I urged the physician who e-mailed me to write to the academic medical center that was using the HealthFair’s mobile screening services, which he did. I promised I would further explore the issue. Upon investigation, I found that the consumer rights advocacy group, Public Citizen, already had HealthFair on its radar.

On June 19, Public Citizen released a statement urging hospitals to sever their ties with HealthFair Health Screening. The title of its statement pretty much says it all:

HealthFair’s Cardiovascular Screening Packages Are Unethical, Mislead Consumers, Do More Harm Than Good: Public Citizen Calls on 20 Hospitals and Other Medical Institutions in Eight States to Sever Relationships With Company Over Unnecessary Screening Programs.

Dr. Michael Carome, director of Public Citizen’s Health Research Group, said in Public Citizen’s statement, “It is exploitative to promote and provide medically non-beneficial testing through use of misleading and fear-mongering advertisements in order to generate medically unnecessary but profitable referrals to the institutions partnered with HealthFair… This screening also violates many ethical principles, such as the duty to promote good and act in the best interest of the patient and health of society, the duty to do no harm to patients and the duty to protect and foster a patient’s free, uncoerced choices.”

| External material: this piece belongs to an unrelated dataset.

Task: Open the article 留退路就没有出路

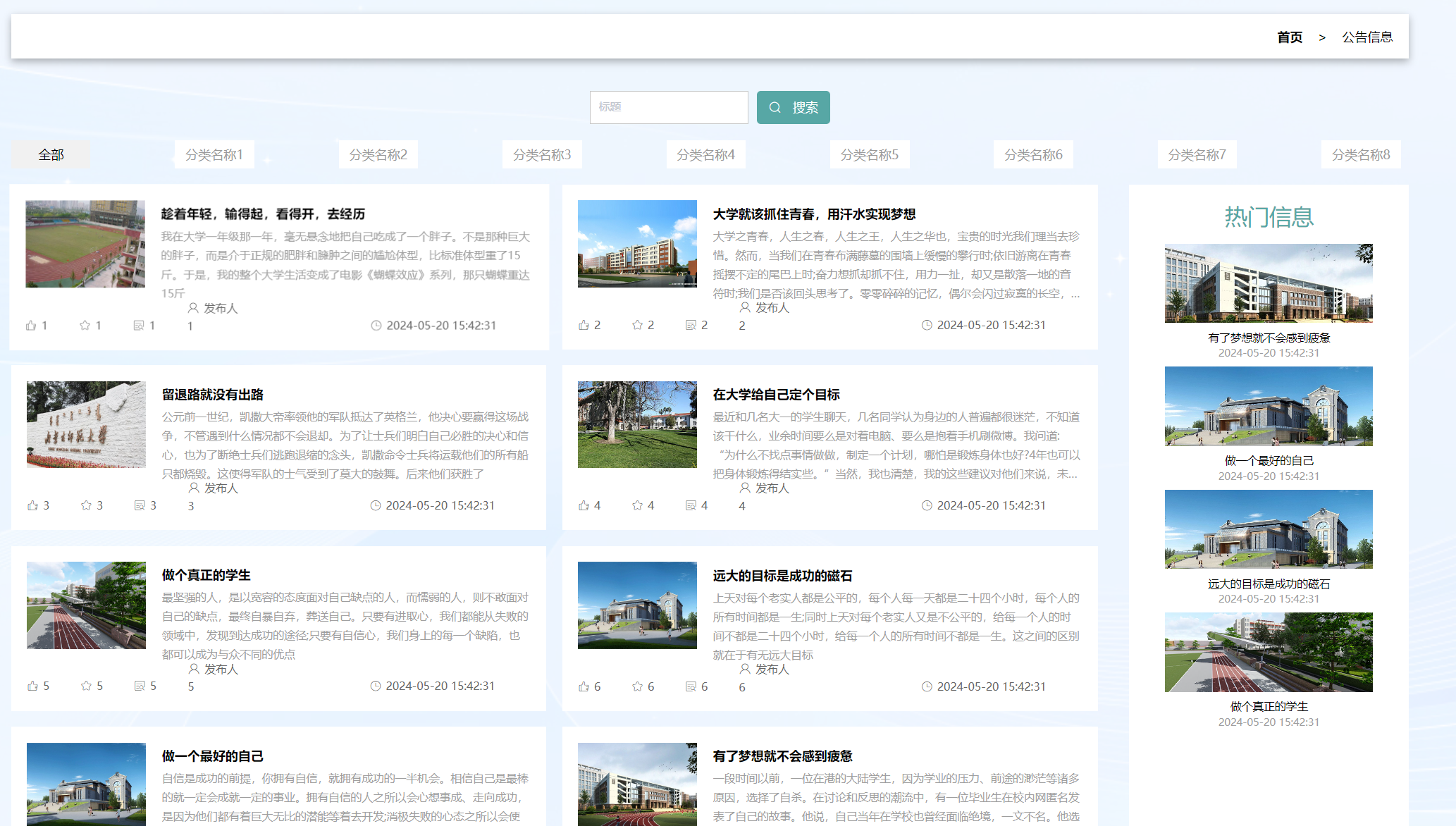Action: point(213,395)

HealthFair responded to the criticism: “HealthFair stands by our program to educate the consumer, pre-select those that are candidates by screening, and provide them with the choice to obtain testing.”

I am glad to see that Choosing Wisely has increased the sensitivity around issues of value and overtreatment in the screening arena. The campaign has emboldened others to not only recognize these issues but also take action.